KB: Are you finding that clients are willing to pay for that because historically RPO used to give it away. Now they’re saying, ‘We want to help you with internal mobility but we need to charge you’. Clients are then saying, ‘Well, you’ve given it to me for free for the last five or 10 years…’How are you overcoming that?

JW: It’s definitely become more data-driven. With Claro we are able to determine that an organisation is misaligned in its hiring, or, for example, someone is underpaid by $30k. They won’t be happy, but the data tells the story. I feel another major trend coming out of this is what people call ‘boomerangs’ or people who come back into the organisation. I’ve always found it odd that when someone leaves, they’re treated as if they’re gone, never to return. But if you’re a salesperson with a client you’ve had for a while, and then suddenly they’re not your client anymore, they’re still considered a prospect. Talent should be treated in the same way. Thinking on this needs to change, in the same way it has with internal mobility.

“It’s about offering a white glove service that makes people feel like they’re not an outsourced provider.”

KB: I’ve always said that if you can’t fix attrition, you’re never going to fix attraction. If in an organisation people are leaving through the back as fast as you’re bringing them in the front door, it’s just not a good existence for anyone. Some traditional staffing firms entering the RPO market are just looking to do it in the cheapest way possible. How will you deal with that?

JW: That is a threat and you’ve hit the nail on the head. Many more staffing providers are saying they do RPO when they actually don’t, and that’s the threat. And any time I hear of a bad RPO engagement the first question I ask is, ‘Who did you use?’ because it’s typically a company that you’d expect that to happen with.

 KB: Are there any other deals that you might be looking at in 2023 or is this it for now?

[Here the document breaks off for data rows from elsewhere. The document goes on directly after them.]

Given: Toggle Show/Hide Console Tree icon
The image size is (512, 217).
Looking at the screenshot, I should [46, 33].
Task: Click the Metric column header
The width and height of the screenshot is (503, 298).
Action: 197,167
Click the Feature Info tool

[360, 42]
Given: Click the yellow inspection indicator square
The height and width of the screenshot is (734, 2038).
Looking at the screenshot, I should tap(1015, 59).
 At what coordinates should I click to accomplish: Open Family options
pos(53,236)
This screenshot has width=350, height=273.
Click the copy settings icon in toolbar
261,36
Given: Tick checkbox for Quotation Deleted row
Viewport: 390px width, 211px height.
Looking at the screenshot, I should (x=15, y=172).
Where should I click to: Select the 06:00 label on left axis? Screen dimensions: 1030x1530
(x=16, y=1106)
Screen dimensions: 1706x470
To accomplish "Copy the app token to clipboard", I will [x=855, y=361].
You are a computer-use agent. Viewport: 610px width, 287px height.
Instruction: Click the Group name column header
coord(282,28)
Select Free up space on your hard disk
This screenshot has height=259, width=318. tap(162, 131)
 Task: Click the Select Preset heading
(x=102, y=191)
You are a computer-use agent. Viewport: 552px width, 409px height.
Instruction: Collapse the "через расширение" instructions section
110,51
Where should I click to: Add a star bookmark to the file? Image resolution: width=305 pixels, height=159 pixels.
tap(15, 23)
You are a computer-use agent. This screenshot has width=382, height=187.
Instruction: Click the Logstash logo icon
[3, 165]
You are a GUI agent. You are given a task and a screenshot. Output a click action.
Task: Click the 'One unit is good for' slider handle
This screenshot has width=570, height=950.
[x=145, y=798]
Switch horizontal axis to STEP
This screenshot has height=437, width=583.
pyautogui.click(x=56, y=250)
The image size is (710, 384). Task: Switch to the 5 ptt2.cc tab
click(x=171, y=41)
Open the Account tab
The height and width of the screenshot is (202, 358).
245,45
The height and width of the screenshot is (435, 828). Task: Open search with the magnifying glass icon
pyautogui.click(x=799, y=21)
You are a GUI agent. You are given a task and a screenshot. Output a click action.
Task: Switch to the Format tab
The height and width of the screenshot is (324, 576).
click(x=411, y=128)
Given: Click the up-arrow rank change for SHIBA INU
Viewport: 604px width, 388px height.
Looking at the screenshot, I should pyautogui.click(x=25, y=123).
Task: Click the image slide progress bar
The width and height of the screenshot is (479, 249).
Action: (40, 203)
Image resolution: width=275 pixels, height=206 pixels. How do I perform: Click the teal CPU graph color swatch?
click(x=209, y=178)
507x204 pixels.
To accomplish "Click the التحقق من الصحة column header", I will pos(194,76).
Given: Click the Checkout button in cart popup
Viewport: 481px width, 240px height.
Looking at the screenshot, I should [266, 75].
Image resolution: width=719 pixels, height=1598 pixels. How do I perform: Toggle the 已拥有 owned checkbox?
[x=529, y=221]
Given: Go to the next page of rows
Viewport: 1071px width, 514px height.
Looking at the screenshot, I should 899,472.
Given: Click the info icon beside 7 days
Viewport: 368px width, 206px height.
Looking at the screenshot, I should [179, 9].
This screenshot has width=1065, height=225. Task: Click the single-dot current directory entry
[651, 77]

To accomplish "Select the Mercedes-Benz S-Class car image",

Are you still open to more?

JW: I hope so. If we see something that is of significant value, we would obviously be very interested.

KB: And what might that look like? What would the characteristics be?

JW: I believe there is opportunity for us in parts of South America. Geographically, we have an interest there and while we have coverage there, it’s not as deep as it could be.

KB: Do you worry about some of the AI-led tech firms focused on skills eating your lunch or do you see them more as partners?

JW: Definitely as partners. If you go back five, eight years, when everyone said that LinkedIn was going to be the end of recruitment firms, people forget the importance of having skilled people doing skilled jobs. We’ve heard that AI is going to be the end of the recruiter but no one is talking about those things anymore.

KB: I know you were previously looking enthusiastically at China as a market, but do you feel that market has grown cooler?

JW: We were really close to making a big investment in Shenzhen but pulled off that when the lockdowns occurred. Our focus in China right now is mostly on Chinese companies and supporting those, because we’ve definitely seen the West pull back.

KB: It feels like that’s quite a long-term thing that’s not going to be 12 to 18 months, so to finish, what’s your big prediction?

JW: We have seen more and more of our clients looking at alternative locations for manufacturing. Probably Mexico. Mexico wasn’t on the radar five years ago, and I think if we look forward to five years from now, Mexico could yield very high growth.

“Staffing providers are saying they do RPO when they actually don’t.”